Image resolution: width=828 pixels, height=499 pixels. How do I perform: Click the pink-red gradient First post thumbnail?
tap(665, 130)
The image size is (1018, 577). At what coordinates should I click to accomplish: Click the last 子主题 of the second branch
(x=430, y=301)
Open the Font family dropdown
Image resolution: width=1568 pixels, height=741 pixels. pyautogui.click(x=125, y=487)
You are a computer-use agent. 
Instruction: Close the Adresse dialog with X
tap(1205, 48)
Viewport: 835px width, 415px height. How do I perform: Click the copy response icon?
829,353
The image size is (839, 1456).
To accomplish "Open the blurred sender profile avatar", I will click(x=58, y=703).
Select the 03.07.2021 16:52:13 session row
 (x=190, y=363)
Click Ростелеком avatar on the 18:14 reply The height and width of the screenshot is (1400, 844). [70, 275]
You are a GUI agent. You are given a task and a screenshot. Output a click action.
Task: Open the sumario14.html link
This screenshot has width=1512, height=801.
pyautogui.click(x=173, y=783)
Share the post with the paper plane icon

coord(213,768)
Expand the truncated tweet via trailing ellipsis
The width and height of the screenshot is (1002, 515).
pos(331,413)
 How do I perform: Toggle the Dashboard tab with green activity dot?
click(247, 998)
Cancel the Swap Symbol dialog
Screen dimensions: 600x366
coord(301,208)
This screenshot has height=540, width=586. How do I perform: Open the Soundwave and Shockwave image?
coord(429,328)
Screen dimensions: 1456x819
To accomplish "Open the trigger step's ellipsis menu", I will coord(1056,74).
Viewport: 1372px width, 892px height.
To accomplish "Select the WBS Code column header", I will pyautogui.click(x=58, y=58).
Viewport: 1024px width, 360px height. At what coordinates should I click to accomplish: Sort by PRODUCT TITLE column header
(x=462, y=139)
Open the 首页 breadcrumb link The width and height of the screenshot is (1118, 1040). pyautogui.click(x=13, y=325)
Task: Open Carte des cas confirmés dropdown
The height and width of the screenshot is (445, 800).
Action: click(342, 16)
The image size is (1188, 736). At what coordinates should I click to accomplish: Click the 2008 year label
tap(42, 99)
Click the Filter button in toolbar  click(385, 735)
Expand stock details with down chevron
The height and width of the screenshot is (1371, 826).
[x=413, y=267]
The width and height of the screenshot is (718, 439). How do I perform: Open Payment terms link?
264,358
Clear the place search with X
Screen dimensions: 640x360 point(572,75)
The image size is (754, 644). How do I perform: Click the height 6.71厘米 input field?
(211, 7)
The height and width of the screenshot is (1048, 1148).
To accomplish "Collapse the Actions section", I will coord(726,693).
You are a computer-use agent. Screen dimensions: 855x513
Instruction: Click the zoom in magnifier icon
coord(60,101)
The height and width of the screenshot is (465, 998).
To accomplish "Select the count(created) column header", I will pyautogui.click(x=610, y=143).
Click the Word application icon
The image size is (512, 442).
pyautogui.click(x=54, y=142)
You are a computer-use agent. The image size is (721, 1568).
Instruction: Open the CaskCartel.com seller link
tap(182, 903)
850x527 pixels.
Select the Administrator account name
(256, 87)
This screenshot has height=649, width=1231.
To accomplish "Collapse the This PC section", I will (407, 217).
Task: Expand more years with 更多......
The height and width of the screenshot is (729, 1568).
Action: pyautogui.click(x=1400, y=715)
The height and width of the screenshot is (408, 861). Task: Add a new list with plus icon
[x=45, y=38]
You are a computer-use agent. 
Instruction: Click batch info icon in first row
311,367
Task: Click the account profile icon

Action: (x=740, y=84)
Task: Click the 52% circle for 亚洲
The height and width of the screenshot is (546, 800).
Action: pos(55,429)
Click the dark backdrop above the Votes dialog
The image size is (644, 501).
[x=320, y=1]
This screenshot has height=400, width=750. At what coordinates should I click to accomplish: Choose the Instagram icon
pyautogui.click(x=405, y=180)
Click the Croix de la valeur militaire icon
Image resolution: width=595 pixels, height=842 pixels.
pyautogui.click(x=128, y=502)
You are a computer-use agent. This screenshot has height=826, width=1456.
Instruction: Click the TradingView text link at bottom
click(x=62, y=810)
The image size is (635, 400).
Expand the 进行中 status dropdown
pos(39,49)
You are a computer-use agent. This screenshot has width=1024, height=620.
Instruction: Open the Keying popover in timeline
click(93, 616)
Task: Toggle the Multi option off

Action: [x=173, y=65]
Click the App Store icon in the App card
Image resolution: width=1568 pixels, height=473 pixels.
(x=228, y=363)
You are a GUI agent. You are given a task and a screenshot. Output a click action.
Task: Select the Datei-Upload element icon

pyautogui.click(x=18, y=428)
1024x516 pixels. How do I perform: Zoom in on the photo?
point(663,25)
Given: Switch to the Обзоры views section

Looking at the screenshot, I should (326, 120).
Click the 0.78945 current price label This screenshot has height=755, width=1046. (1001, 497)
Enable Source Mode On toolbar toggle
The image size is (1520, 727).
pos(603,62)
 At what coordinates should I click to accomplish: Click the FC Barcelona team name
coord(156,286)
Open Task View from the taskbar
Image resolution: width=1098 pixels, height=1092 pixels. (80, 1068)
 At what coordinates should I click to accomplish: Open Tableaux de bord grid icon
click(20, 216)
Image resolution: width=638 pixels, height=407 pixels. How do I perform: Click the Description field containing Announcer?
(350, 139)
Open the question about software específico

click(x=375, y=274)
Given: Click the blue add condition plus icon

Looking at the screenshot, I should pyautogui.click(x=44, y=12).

____________________

Each line of the data that contains "computer" belongs in the answer.

Response >>
You are a computer-use agent. 
You are a computer-use agent. Screen dimensions: 855x513
You are a computer-use agent. The image size is (721, 1568).
You are a computer-use agent. 
You are a computer-use agent. This screenshot has height=826, width=1456.
You are a computer-use agent. This screenshot has width=1024, height=620.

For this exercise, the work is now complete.